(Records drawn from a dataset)
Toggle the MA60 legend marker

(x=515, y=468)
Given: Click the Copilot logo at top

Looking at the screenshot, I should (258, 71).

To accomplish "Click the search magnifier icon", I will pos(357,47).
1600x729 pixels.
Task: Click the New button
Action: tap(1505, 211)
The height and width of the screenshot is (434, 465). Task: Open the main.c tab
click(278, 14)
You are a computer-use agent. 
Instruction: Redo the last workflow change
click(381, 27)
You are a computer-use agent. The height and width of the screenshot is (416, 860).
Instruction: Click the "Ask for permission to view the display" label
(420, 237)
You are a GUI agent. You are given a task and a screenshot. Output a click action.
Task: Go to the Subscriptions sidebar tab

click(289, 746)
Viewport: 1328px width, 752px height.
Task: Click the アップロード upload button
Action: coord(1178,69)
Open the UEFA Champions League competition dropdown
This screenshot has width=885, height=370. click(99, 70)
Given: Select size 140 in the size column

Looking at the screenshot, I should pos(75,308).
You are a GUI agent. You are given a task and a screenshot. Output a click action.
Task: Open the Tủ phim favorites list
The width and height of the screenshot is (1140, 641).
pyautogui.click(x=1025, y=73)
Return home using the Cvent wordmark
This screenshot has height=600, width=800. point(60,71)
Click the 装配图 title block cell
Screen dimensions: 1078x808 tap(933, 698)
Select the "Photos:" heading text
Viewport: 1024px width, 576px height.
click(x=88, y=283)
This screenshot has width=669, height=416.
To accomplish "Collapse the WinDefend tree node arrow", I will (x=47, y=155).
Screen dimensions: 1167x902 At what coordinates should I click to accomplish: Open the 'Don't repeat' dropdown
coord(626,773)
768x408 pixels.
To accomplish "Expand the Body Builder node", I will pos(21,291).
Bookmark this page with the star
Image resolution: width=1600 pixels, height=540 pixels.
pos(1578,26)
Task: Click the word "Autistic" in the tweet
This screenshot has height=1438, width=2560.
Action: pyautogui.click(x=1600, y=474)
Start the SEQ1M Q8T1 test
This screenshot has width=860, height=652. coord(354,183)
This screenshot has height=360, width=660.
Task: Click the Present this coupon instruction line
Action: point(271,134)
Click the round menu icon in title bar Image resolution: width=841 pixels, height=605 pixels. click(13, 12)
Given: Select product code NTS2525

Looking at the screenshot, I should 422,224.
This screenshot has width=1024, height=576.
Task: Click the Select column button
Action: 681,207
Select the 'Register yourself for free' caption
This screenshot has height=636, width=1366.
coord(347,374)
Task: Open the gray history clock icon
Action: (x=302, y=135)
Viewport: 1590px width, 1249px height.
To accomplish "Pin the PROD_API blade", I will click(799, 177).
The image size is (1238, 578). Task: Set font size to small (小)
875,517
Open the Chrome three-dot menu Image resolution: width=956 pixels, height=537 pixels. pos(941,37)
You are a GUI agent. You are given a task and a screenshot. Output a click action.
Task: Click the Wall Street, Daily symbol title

§ Activity: Every line above with the string "menu" in it should be copied into the answer.

§ Solved problem:
Click the round menu icon in title bar Image resolution: width=841 pixels, height=605 pixels. click(13, 12)
Open the Chrome three-dot menu Image resolution: width=956 pixels, height=537 pixels. pos(941,37)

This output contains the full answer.